I have also tried within() and within.list() which returns the same output which is this list at initialisation.

#~ input parameters
xPRM <- list()
xPRM$n_ts   <- 4
xPRM$n_yrs  <- 1
xPRM$n_x1   <- 25
xPRM$n_x2   <- 10
xPRM$n_x3   <- 5

set.seed(1)
my_func <- function(X){
        #~ lists to collect data after functions have been executed in each time-step
        list1    <- vector(mode = "list", length = X$n_ts*X$n_yrs)
        list2    <- vector(mode = "list", length = X$n_ts*X$n_yrs)
        # etc.
        
        #~ list for compartments (computations in each time step will be in these compartments)
        comp.1    <- list()
        comp.2    <- list()
        # etc. 
        
        #~ comp.1 initialisation
        comp.1$ts <- rep(0, X$n_x1)                                      
        comp.1$yr <- rep(0, X$n_x1)
        comp.1$v1 <- rnorm(X$n_x1, X$n_x2, X$n_x3)        
        comp.1$v2 <- rep(0, X$n_x1)
        
        with(c(comp.1, X), 
                    for(i in 1:n_ts*n_yrs){
                            ts <- i
                            yr <- ceiling(i/n_ts)
                            
                            v1[v1 >= 5]  <- v1[v1 >= 5]^(n_x3/i)    #~ do something 
                            v2[v1 >= 10] <- v2[v1 >= 10] + n_x3*i   #~ do something again 
                            #print(v2)                              #~ will show that the somethings are being done


                            #~Return data at end of time step
                            list1[[i]] <- comp.1
                            # list2[[i]] <- comp.2
                            # etc.
                    }
        )
        all_lists <- list(A = list1, B = list2
                          # etc.,
        )
        all_lists
        # list1
        # comp.1
}

my_func(X = xPRM)

EDIT

An example of the expected output can be produced with the following code:

set.seed(1)
#~ lists to collect data after functions have been executed in each time-step
list1    <- vector(mode = "list", length = X$n_ts*X$n_yrs)
list2    <- vector(mode = "list", length = X$n_ts*X$n_yrs)
# etc.

#~ comp.1 initialisation
comp.1$ts <- rep(0, xPRM$n_x1)                                      
comp.1$yr <- rep(0, xPRM$n_x1)
comp.1$v1 <- rnorm(xPRM$n_x1, xPRM$n_x2, xPRM$n_x3)        
comp.1$v2 <- rep(0, xPRM$n_x1)
for(i in 1:xPRM$n_ts*xPRM$n_yrs){
        comp.1$ts <- i
        comp.1$yr <- ceiling(i/xPRM$n_ts)
        
        comp.1$v1[comp.1$v1 >= 5]  <- comp.1$v1[comp.1$v1 >= 5]^(xPRM$n_x3/i)    #~ do something 
        comp.1$v2[comp.1$v1 >= 10] <- comp.1$v2[comp.1$v1 >= 10] + xPRM$n_x3*i   #~ do something again 
        
        #~Return data at end of time step
        list1[[i]] <- comp.1
        # list2[[i]] <- comp.2
        # etc.
}
all_lists <- list(A = list1, B = list2
                  # etc.,
)
#~ Expected output
all_lists

Answer 1

The problem is that with() performs all its operations, including assignment, in the local environment created when it is called. That means list1 isn't getting updated outside of the with() scope.

From the with() docs:

with is a generic function that evaluates expr in a local environment constructed from data.
...
Note that assignments within expr take place in the constructed environment and not in the user's workspace.
...
For interactive use this is very effective and nice to read. For programming however, i.e., in one's functions, more care is needed, and typically one should refrain from using with(), as, e.g., variables in data may accidentally override local variables, see the reference.

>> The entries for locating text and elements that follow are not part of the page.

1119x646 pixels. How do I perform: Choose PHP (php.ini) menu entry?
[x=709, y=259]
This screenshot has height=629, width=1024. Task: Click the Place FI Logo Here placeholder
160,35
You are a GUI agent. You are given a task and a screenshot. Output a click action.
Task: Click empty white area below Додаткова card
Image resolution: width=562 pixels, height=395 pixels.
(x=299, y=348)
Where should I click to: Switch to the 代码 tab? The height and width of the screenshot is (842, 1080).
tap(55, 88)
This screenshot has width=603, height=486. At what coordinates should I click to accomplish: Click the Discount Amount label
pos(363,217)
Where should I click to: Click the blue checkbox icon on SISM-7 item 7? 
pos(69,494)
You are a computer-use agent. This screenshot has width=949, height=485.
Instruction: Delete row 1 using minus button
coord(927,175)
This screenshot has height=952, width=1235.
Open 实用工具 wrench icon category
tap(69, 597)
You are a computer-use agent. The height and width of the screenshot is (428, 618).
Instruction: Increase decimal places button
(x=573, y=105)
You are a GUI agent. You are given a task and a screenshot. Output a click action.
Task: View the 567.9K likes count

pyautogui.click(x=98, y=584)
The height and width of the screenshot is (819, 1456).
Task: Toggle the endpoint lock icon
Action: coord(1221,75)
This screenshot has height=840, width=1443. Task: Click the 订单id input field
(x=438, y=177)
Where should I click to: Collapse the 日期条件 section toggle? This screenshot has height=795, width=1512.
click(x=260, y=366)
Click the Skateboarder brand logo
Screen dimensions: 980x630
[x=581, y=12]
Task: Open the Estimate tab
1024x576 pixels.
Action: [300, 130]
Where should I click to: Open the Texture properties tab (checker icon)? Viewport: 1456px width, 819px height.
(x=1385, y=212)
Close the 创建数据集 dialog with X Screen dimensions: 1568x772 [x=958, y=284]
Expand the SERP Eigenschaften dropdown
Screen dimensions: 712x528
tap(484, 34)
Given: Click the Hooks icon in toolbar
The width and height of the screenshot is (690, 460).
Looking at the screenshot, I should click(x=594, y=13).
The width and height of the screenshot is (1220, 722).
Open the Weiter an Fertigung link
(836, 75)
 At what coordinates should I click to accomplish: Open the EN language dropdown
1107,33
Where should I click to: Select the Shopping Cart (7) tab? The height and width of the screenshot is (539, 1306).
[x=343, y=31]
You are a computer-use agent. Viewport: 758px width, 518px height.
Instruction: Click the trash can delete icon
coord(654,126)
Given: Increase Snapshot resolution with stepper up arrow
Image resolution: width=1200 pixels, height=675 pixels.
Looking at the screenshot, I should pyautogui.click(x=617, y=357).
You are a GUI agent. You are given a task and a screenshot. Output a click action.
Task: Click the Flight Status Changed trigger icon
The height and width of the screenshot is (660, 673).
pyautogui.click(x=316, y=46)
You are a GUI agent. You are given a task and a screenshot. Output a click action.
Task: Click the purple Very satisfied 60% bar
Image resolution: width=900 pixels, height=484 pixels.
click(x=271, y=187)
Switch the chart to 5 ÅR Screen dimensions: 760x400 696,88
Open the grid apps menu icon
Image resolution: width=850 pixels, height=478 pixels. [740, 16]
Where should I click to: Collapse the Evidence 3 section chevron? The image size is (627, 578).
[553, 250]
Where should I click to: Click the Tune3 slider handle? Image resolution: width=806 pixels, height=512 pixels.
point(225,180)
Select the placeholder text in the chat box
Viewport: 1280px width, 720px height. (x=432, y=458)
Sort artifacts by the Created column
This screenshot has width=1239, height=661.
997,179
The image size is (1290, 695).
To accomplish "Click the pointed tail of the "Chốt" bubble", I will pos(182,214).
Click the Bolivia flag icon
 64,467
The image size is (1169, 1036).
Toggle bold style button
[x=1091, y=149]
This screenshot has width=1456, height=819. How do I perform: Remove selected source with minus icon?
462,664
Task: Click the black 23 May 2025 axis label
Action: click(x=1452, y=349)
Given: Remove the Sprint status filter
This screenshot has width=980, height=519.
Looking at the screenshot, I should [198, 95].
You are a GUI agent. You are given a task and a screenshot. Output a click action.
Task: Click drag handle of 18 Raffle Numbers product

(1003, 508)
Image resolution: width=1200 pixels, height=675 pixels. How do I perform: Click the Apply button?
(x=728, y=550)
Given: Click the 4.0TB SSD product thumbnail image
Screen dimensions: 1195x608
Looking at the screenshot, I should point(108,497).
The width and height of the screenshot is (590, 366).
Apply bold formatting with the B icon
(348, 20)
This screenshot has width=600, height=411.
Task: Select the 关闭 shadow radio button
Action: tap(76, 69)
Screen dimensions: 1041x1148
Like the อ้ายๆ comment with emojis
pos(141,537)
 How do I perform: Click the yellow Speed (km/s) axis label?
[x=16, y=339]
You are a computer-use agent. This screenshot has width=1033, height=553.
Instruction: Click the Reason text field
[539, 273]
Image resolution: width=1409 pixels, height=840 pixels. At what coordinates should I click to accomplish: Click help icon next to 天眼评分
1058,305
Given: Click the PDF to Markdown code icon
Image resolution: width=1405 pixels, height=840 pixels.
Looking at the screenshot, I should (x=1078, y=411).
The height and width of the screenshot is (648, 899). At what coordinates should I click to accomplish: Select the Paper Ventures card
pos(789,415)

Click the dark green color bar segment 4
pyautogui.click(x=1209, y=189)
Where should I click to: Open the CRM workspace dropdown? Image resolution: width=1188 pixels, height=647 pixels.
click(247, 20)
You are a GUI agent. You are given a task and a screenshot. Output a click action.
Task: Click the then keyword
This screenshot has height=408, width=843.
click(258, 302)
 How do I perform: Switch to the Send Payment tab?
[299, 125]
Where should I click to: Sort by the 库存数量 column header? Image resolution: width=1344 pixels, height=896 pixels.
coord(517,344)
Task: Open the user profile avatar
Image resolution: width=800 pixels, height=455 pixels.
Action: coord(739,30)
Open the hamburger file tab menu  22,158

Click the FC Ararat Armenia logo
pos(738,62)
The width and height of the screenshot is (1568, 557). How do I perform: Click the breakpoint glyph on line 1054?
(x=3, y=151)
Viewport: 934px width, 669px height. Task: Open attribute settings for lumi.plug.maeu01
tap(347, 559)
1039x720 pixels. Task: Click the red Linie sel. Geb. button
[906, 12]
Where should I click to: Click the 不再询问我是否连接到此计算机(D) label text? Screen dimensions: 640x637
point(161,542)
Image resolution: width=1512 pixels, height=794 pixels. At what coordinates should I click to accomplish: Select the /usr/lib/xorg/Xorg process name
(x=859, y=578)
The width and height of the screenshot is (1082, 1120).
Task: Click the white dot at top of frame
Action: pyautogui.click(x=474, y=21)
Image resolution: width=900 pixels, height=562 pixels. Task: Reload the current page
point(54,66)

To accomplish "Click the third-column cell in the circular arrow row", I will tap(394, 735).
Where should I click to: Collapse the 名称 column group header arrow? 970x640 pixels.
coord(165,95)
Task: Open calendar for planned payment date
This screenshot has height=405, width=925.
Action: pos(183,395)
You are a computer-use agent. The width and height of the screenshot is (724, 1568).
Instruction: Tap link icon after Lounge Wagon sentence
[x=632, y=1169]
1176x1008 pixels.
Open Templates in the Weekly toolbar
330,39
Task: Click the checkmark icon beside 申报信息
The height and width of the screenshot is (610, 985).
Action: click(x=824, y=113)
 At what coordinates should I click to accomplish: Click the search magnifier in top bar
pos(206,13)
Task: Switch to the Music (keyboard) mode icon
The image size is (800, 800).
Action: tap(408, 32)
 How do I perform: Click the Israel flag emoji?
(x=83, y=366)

You can insist that list1 be updated in the global context with the <<- assignment operator. (Note that this kind of forced global assignment should be used with caution - see discussion here.)

In addition, comp.1 is not actually updated within its own with() context, so you'll need to build a list when you've finished your calculations and store that in list1[[i]].

Like this:

list1[[i]] <<- list(ts = ts, yr = yr, v1 = v1, v2 = v2)

Once these changes are made, the output from the with() implementation matches your expected output exactly.